Working for McDonalds doesn't sound like fun. But you probably don't work there, so maybe that doesn't worry you too much. But you probably do eat there. The ground beef in your typical fast food burger is the endproduct of a highly efficient system. This system swallows up millions of animals, thousands of illegal un-unionised immigrants, millions in government subsidies, huge quantities of artificial flavour enhancers and tonnes of animal "waste products". It then throws up a society with a big obesity problem, poisoned toddlers, no job security and happy meals.

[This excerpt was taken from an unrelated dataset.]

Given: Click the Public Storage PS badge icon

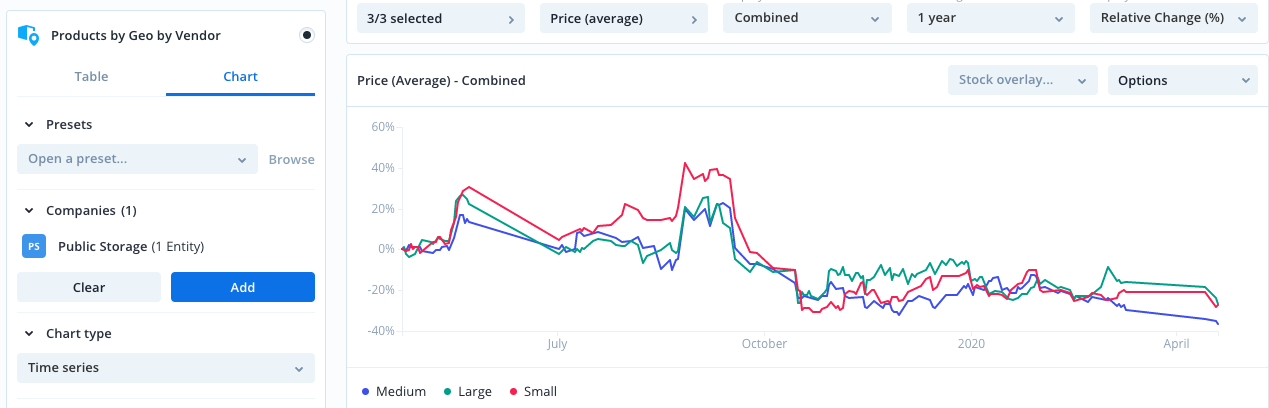Looking at the screenshot, I should coord(34,246).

Don't like the burgers? Have a McChicken sandwich. Sorry, there's beef in that too. Ok, just some fries. Still no good, the fries are coated in beef extract, it's what makes them taste like fries. There's no escaping the shit.

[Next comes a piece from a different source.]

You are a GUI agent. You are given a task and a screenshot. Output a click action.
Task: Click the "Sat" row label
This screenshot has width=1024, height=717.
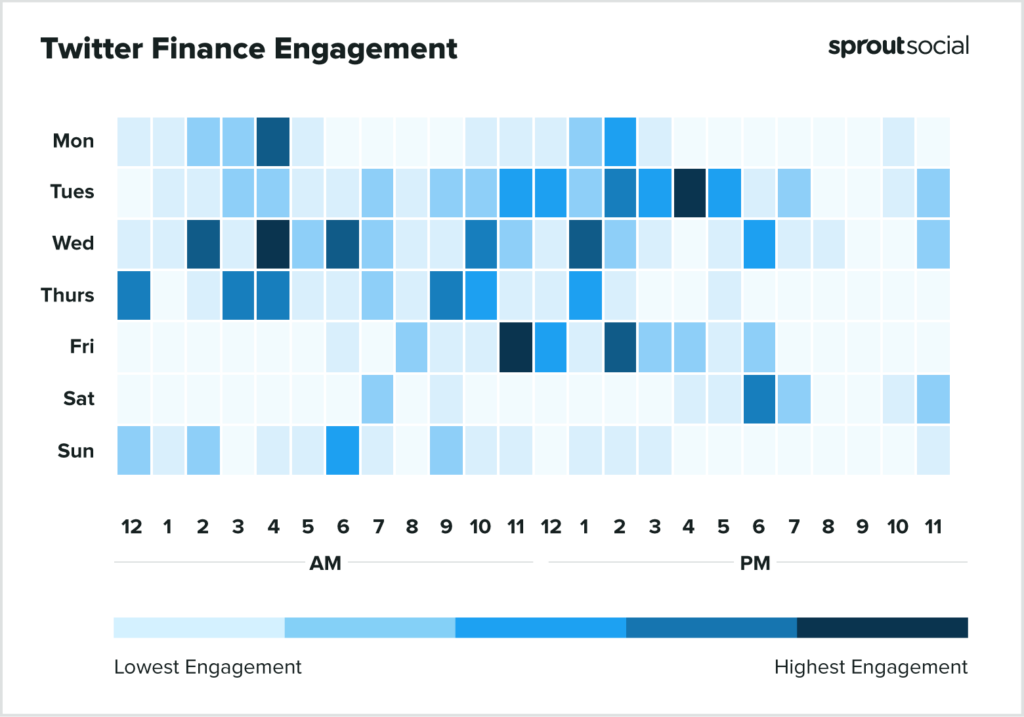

The CEOs and MDs will tell you that this is the fine tuning of a free market, where the customer is the winner. They are not only wrong, they are liars. Schlosser details again and again the power of the huge food conglomerates over the American political process. The US Department of Agriculture is supposed to be policing the fast food industry, but according to Schlosser they might as well be pissing in the wind, because Big Beef has them in it's pocket. The food companies battle every effort to clean up the industry [i.e. save workers lives with safer workplaces and machinery, save consumers lives by not selling ecoli riddled burgers] through their well paid Republican lackeys, sorry through the public representatives of the American people in Washington. According to Schlosser the entire system is rotten to the core.

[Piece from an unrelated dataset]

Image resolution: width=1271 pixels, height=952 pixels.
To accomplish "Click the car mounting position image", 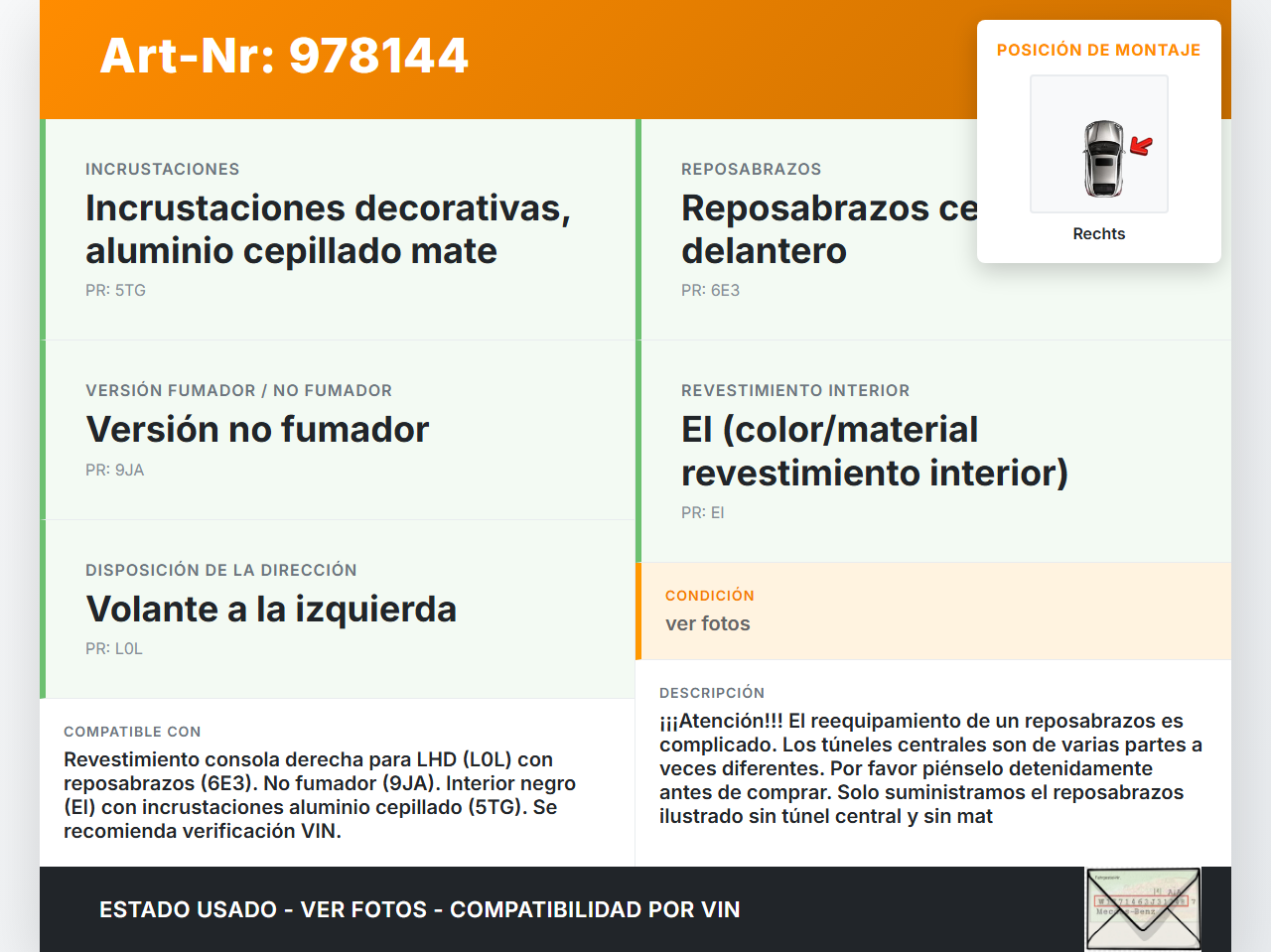I will 1098,144.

Schlosser reckons that fast food restaurants have completely changed the way Americans live their lives. It's a heady claim, and not entirely convincing, but the growth of the huge fast food franchises has been a powerful agent in the homogenisation of everything over the last fifty years. McDonalds is the most recognisable symbol in the world. As seen by the prominence of McDonalds restaurants as sites for anti-globalisation protests.
Fast
Food Nation reads well as a companion piece to Naomi Klein's No Logo. Both
authors seem spot on in their analysis of the way things really are. It's
not a pretty sight. If the twentieth century was about the battle against
the implementation of mass ideologies like fascism and communism, it could
be that the twenty-first will be about the struggle of the ordinary punter
against global capitalism. It's not a very fair fight. Anti-capitalist protesters
get dirty by hurling chairs through McDonald's windows. Schlosser suggests
we start the battle off by not eating at Burger King. I suppose it's a start,
but...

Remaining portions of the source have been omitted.